I need to show:
Show that for a Hilbert Space $H\neq \{0\}$ there exists a total orthonormal set.
Case 1:$\dim H<\infty $
Let $B=\{b_1,b_2,\dots ,b_n\}$ be a basis of $H$.Since $B$ is a basis so the set $\{b_1,b_2,\dots ,b_n\}$ is linearly independent and hence by Gram-Schmidt process I can create an orthonormal set out of $B$ say $B_1$ such that $\text{span B}=\text{span} B_1=H$
Since $\text{span}(B_1)=H\implies B_1$ is a total orthonormal set of $H$.
Case 2:$\dim H=\infty $.
Can I use the same technique here also like the finite case since Gram-Schmidt process is applicable in infinite dimensional case also.

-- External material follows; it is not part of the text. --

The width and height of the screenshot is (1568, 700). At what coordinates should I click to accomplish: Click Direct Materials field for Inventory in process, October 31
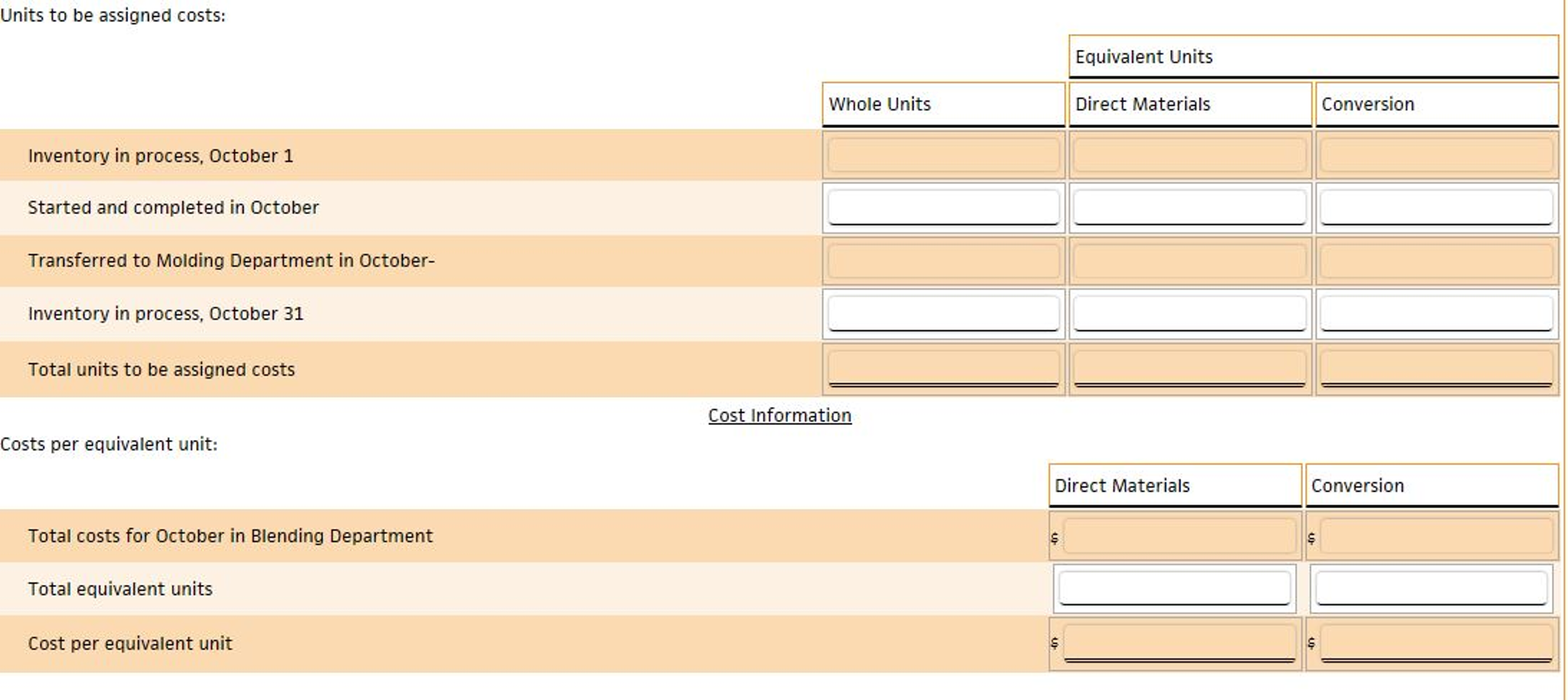1189,313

The problem is it is given that for $\dim H=\infty $ we should break it into two cases like $H$ is separable and not-separable.
Will someone please tell me why is it needed and if it is so how to do it?

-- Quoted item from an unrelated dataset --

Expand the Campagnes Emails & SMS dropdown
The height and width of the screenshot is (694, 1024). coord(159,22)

Any help will be appreciated.
No, you cannot use the same proof, because a Hamel basis of an infinite-dimensional Hilbert space is necessarily uncountable.
The best way to prove this is by applying Zorn's lemma to the partially ordered set of all orthonormal sets in $H$ to obtain a maximal orthonormal set, and show that this maximal orthonormal set is total.